Your goal »
Set down word for word the lines that begin the entries and run through the line containing "Given: Click the 1.". Give nothing further.

Data supplied »

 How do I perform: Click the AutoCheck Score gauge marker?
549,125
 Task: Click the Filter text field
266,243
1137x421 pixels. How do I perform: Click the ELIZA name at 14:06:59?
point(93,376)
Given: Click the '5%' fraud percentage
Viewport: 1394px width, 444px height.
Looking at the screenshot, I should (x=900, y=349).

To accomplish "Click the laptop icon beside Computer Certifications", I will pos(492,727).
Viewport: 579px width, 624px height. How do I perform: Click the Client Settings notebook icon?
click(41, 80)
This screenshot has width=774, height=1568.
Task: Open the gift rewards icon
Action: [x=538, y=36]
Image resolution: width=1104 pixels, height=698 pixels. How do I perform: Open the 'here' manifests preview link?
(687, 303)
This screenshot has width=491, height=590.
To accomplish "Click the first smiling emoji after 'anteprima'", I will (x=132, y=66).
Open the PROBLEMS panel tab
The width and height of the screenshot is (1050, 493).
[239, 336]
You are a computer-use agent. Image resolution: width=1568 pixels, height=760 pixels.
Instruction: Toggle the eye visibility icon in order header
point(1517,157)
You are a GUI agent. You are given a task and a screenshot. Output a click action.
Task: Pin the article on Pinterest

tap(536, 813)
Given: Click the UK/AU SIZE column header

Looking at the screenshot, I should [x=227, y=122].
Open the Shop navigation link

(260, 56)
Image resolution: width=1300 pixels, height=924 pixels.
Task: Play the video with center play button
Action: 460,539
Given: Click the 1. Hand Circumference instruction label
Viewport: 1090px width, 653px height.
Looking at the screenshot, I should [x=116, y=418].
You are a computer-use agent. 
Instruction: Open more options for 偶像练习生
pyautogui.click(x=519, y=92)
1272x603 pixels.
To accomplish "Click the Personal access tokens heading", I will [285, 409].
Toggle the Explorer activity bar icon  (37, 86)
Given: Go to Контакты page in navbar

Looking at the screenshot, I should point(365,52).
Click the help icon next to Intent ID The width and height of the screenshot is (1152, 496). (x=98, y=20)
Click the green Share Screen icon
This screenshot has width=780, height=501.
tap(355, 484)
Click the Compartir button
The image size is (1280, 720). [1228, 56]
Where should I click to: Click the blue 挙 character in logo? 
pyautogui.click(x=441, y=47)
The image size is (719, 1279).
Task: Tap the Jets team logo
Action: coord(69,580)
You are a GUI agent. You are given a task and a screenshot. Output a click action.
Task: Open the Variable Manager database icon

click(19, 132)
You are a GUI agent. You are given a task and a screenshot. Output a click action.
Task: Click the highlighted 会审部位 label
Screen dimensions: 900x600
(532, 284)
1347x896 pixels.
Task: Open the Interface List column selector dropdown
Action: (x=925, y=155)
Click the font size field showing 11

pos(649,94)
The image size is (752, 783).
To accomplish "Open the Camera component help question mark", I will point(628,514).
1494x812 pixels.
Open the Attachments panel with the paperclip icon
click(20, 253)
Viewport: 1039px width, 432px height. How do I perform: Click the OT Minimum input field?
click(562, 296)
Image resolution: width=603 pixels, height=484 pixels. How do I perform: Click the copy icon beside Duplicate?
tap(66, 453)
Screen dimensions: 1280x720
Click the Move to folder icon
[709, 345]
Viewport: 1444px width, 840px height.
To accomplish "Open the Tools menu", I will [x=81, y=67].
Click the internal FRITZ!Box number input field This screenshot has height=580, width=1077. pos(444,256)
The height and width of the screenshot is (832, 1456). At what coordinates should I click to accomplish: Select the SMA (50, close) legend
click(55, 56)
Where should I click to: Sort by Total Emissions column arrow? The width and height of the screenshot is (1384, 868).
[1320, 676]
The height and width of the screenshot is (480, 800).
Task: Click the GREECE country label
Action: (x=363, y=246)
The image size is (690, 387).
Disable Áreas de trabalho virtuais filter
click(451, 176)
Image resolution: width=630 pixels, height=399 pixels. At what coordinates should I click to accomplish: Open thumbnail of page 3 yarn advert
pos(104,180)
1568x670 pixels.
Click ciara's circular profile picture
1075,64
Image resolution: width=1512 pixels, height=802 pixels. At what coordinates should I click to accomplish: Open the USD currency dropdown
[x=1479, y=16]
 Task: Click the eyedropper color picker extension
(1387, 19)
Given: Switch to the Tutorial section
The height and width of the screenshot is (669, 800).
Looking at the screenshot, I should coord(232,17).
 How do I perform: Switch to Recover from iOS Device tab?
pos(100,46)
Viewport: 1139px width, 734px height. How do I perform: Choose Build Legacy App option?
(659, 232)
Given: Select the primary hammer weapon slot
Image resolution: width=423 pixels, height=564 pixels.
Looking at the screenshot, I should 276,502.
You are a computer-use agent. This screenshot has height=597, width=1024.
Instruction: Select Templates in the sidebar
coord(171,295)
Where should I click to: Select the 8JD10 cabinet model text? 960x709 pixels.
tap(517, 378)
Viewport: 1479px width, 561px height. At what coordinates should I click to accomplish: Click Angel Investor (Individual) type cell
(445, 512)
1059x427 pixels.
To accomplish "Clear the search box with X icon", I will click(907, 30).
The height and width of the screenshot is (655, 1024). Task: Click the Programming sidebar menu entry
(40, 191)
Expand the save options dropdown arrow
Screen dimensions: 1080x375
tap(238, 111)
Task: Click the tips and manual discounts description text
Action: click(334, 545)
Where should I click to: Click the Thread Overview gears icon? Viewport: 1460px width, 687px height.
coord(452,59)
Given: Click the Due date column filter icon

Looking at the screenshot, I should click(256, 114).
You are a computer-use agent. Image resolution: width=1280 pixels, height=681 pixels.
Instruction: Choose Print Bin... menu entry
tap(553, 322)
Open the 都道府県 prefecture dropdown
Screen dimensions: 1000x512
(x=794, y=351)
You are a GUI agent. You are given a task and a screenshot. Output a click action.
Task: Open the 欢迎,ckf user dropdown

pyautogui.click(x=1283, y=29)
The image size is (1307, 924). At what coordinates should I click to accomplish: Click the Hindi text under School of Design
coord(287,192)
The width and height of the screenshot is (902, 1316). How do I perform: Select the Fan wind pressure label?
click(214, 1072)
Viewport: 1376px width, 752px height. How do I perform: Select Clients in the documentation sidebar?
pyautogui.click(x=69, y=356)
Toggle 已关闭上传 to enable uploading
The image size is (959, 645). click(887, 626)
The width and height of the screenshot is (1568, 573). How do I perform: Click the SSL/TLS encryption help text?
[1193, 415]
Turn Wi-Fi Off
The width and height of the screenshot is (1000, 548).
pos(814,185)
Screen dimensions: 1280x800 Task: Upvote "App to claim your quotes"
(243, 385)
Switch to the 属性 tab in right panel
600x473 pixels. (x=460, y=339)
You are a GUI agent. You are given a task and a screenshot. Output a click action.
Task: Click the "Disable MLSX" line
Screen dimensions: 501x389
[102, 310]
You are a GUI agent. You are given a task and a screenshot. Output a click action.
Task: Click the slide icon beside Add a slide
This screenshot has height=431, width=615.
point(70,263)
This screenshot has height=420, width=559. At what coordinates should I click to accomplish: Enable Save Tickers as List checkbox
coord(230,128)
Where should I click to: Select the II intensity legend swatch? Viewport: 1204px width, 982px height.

Result below »
 How do I perform: Click the AutoCheck Score gauge marker?
549,125
 Task: Click the Filter text field
266,243
1137x421 pixels. How do I perform: Click the ELIZA name at 14:06:59?
point(93,376)
Given: Click the '5%' fraud percentage
Viewport: 1394px width, 444px height.
Looking at the screenshot, I should (x=900, y=349).

To accomplish "Click the laptop icon beside Computer Certifications", I will pos(492,727).
Viewport: 579px width, 624px height. How do I perform: Click the Client Settings notebook icon?
click(41, 80)
This screenshot has width=774, height=1568.
Task: Open the gift rewards icon
Action: [x=538, y=36]
Image resolution: width=1104 pixels, height=698 pixels. How do I perform: Open the 'here' manifests preview link?
(687, 303)
This screenshot has width=491, height=590.
To accomplish "Click the first smiling emoji after 'anteprima'", I will (x=132, y=66).
Open the PROBLEMS panel tab
The width and height of the screenshot is (1050, 493).
[239, 336]
You are a computer-use agent. Image resolution: width=1568 pixels, height=760 pixels.
Instruction: Toggle the eye visibility icon in order header
point(1517,157)
You are a GUI agent. You are given a task and a screenshot. Output a click action.
Task: Pin the article on Pinterest

tap(536, 813)
Given: Click the UK/AU SIZE column header

Looking at the screenshot, I should [x=227, y=122].
Open the Shop navigation link

(260, 56)
Image resolution: width=1300 pixels, height=924 pixels.
Task: Play the video with center play button
Action: 460,539
Given: Click the 1. Hand Circumference instruction label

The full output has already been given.